BEIJING, 2018

Even though Sandi Slone has often worked with oversized brushes — an early series of abstract paintings made with large brooms established her reputation as a young painter — she long has had a predilection for intimate gestures and unexpected incidents that signal visual metaphors for everything from the physicality of color that impacts the sensuality of landscape memory and the body — to the current state of our fraught planet. While Slone does not limit herself to any one technique or style there has always been a sense of calligraphic hand and muscular touch that expands the language of contemporary abstraction as much as her sweeping swaths of color and transparent pours do. "I still think abstract painting is a world unto itself, a parallel universe infinitely unknown—a representation of its complexity— not unlike the beauty of music, mathematics and nature’s material spirit.”

Slone’s first solo exhibitions in New York were represented by Acquavella Galleries in the 1970s and ‘80s. Her paintings have since been the subject of over 40 solo exhibitions internationally. They are held in many permanent museum collections here and abroad that include the Museum of Modern Art, NY; The Museum of Fine Arts, Boston; Hirshhorn Museum and Sculpture Garden, Smithsonian Institute, Washington DC; The Portland Art Museum, Oregon; Museum of Contemporary Art, Barcelona SP; Katzen Art Center, American University Museum, Washington, DC; Rose Art Museum, Brandeis University MA; Alberta Art Museum, Edmonton Canada; Hood Museum of Art, Dartmouth College NH ; DeCordova Museum and Sculpture Park, MA; Etherington Arts Centre, Queen’s University, Ontario; International Artists Museum Lodz, Poland; New Hall Art Collection, Cambridge University, UK; the Currier Museum of Art, Manchester, NH; Butler Institute of American Art, Ohio; the Frost Art Museum, Florida International Univ; The Fitzwilliam Museum, Cambridge, UK; Harvard University, Cambridge MA; the Davis Museum of Art, Wellesley College; the De Menil Family Trust, Paris—among many other private, corporate and public collections.

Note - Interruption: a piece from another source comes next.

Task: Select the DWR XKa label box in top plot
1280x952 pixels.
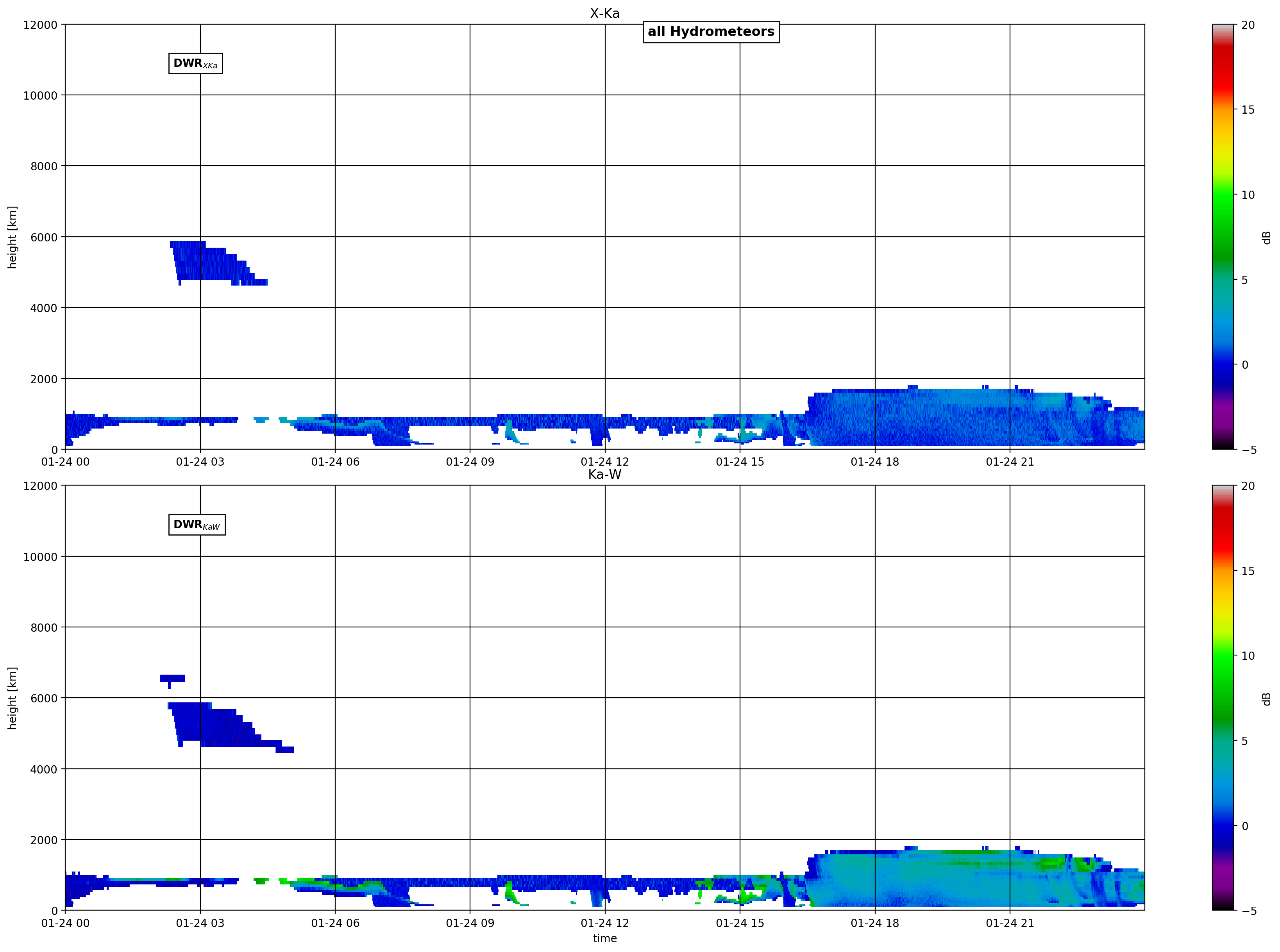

Recent gallery and museum exhibitions include “Five Propositions” Museum of Fine Arts Boston (Oct 2019-May 2020); “11 Women of Sprit”, Zürcher Gallery NYC (2020); “Summertime”, Tibor deNagy Gallery NYC (2018); “Expanding Abstraction, DeCordova Museum, Lincoln, MA (2018); Sargent’s Daughters Gallery NYC; Elizabeth Leach Gallery, Portland OR; Sideshow Gallery NYC; Fiterman Art Center CUNY NYC; George and Jôrgen gallery, London UK; Galerie Forum, Berlin; Pink Gallery, Seoul, Korea; “MULTILAYER Vision”, Mörgner Museum, Soëst Germany (Oct 2020—June 2021) traveling in Europe; “Material/Immaterial” Sandi Slone and Joanna Borkowska, Kosciuszko Foundation, NYC, Sept 6 - Oct , 2021, Curator Lilly Wei; Review: The Brooklyn Rail, Robert C Morgan, Oct, 2021 ; Caldwell Gallery, Object Matters, Oct 6 -Dec 20, Hudson NY, 2023

Slone’s solo exhibitions and paintings have been reviewed extensively, including the New York Times; The Boston Globe; The Washington Post; Arts Magazine; Artforum; Art In America; ARTnews, ARTnet; Flash Art; Architectural Digest; The London Guardian; Art New England; The Hudson Review; Partisan Review; ARTcritical; Interview Magazine; El Païs; Art International; The Brooklyn Rail, October 2021, online and in print.

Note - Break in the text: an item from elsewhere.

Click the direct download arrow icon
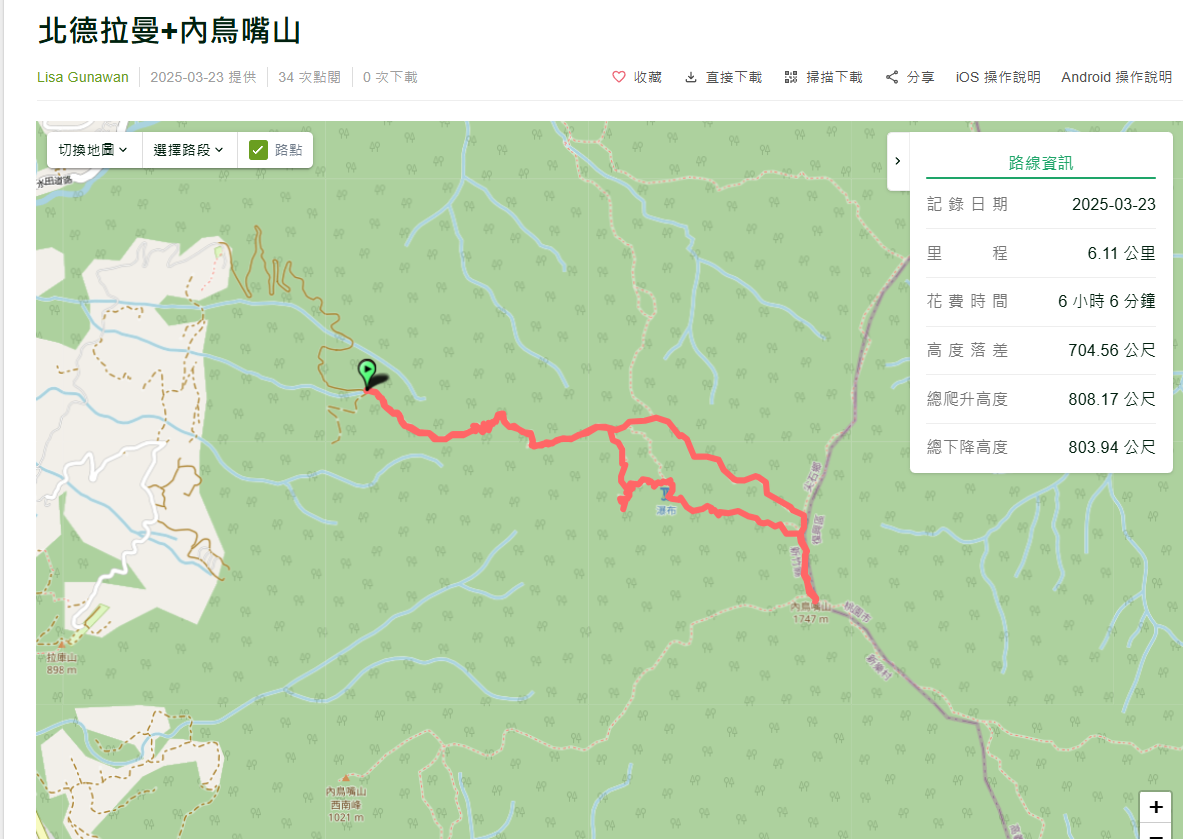Viewport: 1199px width, 839px height. [x=690, y=77]
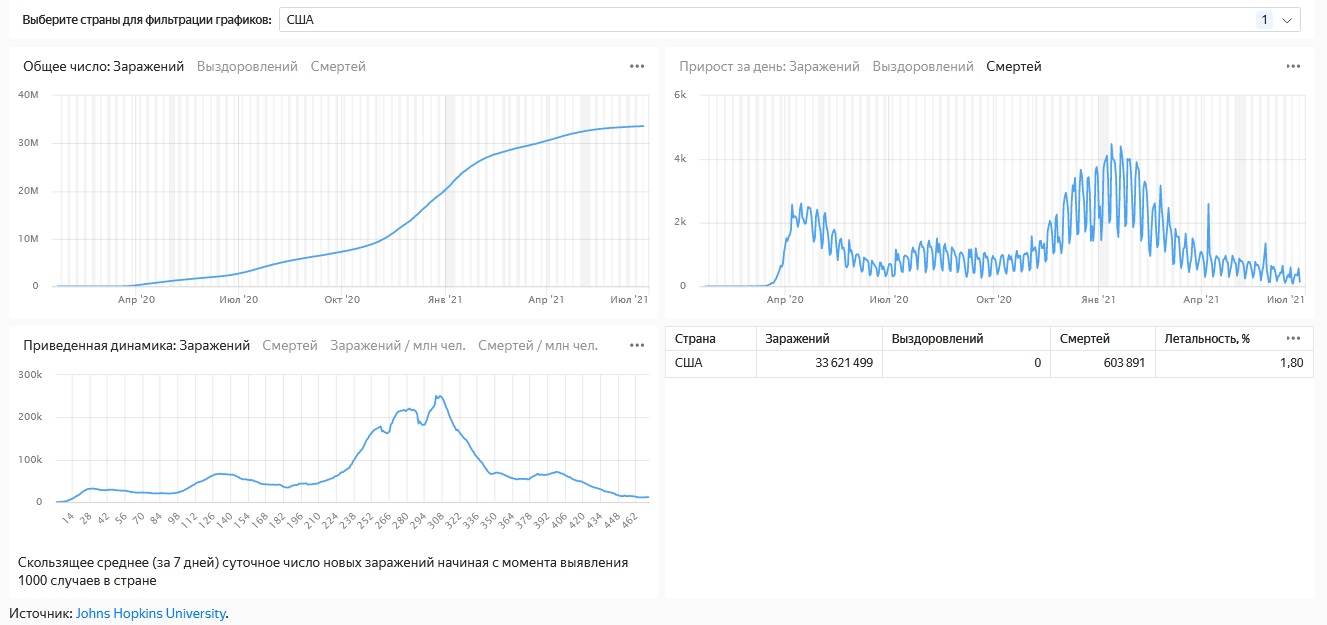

Sandi Slone is Professor Emerita of painting at School of Museum of Fine Arts /Tufts University, Boston. She has served as faculty in Harvard University’s department of Visual and Environmental Studies, and in the MFA program, School of Visual Arts NYC, among others. Slone is a Founding Board Member of Art Omi International Artists Residency, Ghent, NY. Born in Boston, she has a BA in Art History from Wellesley College and a 5th year diploma from School of the Museum of Fine Arts. Slone has received a prestigious Ford Foundation research/traveling Fellowship; she was awarded travel-research grants from the Clarissa Bartlett foundation, and several residencies from the Triangle Arts Association, among other honors, including a Santa Fe Art Institute award and a nomination for American Institute of Arts and Letters.

Sandi Slone has lived and worked in downtown Manhattan since 1985.